Some NGOs propose EU officials should keep logbooks of meetings with lobbyists during office hours to make sure firms which opt out of the register really do lose privileged access to policymakers. They also say EU staff should have a "cooling-off period" before taking industry jobs or before coming from industry to Brussels.
"I am looking at this from the wider perspective of an enlarging and increasingly powerful EU at the start of the 21st century and its stated ambition to increase transparency for citizens on how it works," Greenpeace Europe director Jorgo Riss said. "In these terms it's very weak...If this was 1976, you could say [the voluntary register] is a big step."
The EU has not had a scandal of the magnitude of Jack Abramoff - a Washington lobbyist exposed in 2005 for cheating clients and bribing US officials to the tune of $66 million - but several recent cases of shady dealings by the chemicals and energy lobbies are beginning to ring alarm bells in the EU capital.
In one case, a spokesman for industry commissioner Guenter Verheugen on two occasions told press that "two out of three" senior EU officials - Lena Perenius, Uta Jensen-Korte and Ralf Burgstahler - who had ties with the chemicals industry did not work on the REACH chemicals law adopted last year.
But Greenpeace later proved Ms Perenius, who moved to chemicals lobby CEFIC shortly after leaving the commission, Jensen-Korte who worked for CEFIC and chemicals firm Bayer before coming to the commission and Burgstahler who worked for chemicals giant BASF, were all involved in shaping the chemicals law.
The EU Ombudsman queried the commisison's apparent dishonesty on the topic last year, but is still waiting for a reply.

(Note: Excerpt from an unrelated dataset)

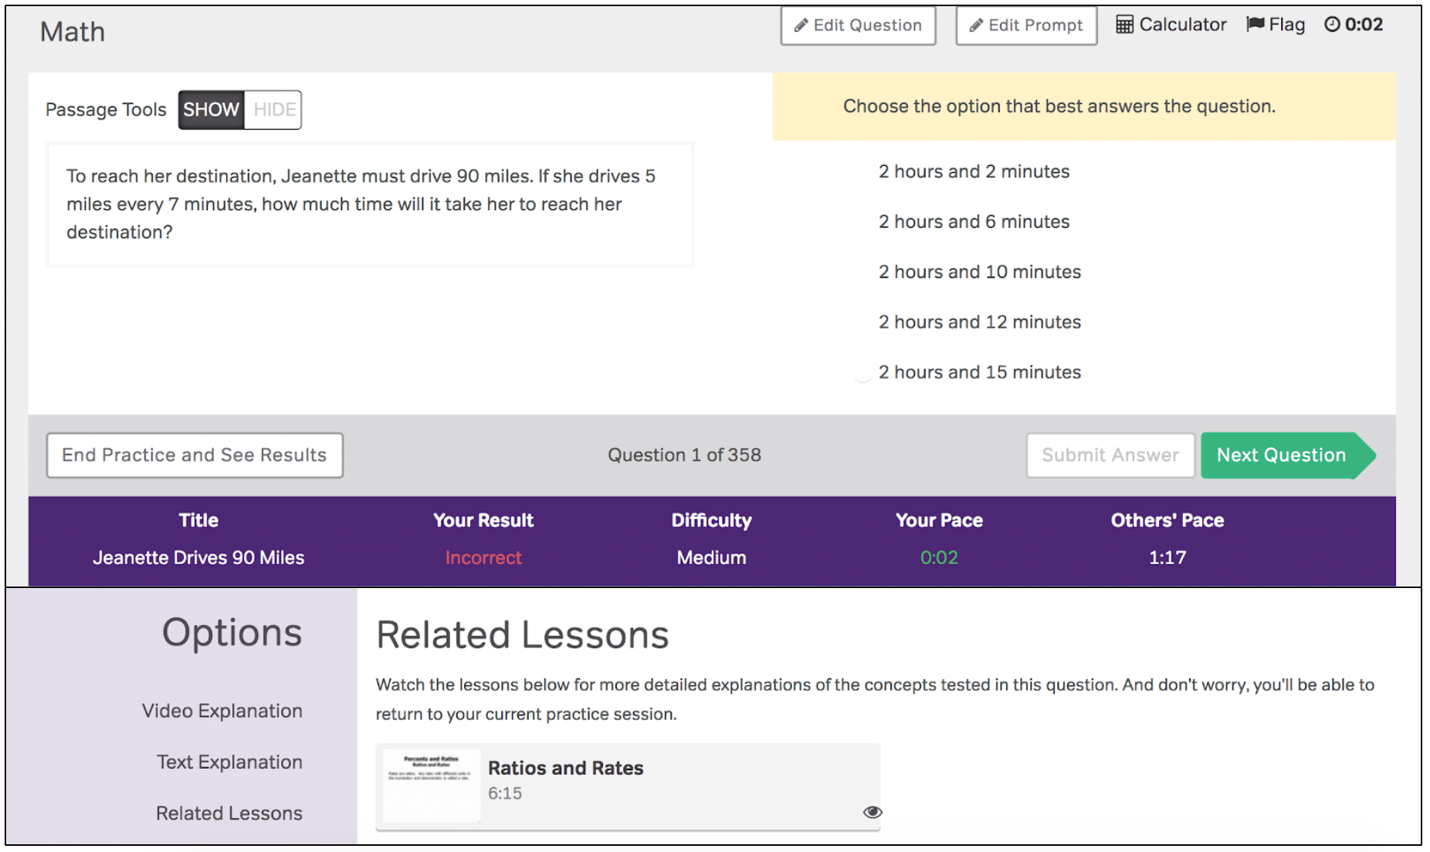The height and width of the screenshot is (852, 1430).
Task: Show passage tools
Action: [x=210, y=110]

Energy commissioner Andris Piebalgs in March sacked one of his senior advisors, Rolf Linkohr, after CEO demonstrated Linkohr also worked for energy firms EnBW and Vattenfall Europe. The revelation prompted the commission to publish a list of all 55 special advisors working for the Brussels team.
Transparency deficit
Mystery also surrounds Brussels lobbying on climate change, with no big oil or gas firms willing to admit they still fund think-tanks which try to debunk the consensus on the urgency of global warming, but with senior EU officials and MEPs regularly receiving "scientific papers" from obscure NGOs suggesting that human activity may not, after all, be a major factor in the problem.
Administration commissioner Siim Kallas first launched plans for the new lobbyists' register back in 2005 as part of a wider transparency initiative also embracing disclosure of who gets what from the EU's Common Agricultural Policy. The Estonian commissioner's plan received strong backing from Swedish communications commissioner Margot Wallstrom and Danish farm commissioner Marianne Fischer-Boel.
But the project was reportedly watered down by commission chief Jose Manuel Barroso and the powerful industry triumvirate of Guenter Verheugen, single market commissioner Charlie McCreevy and trade commissioner Peter Mandelson when it started looking "too radical," some veteran campaigners say.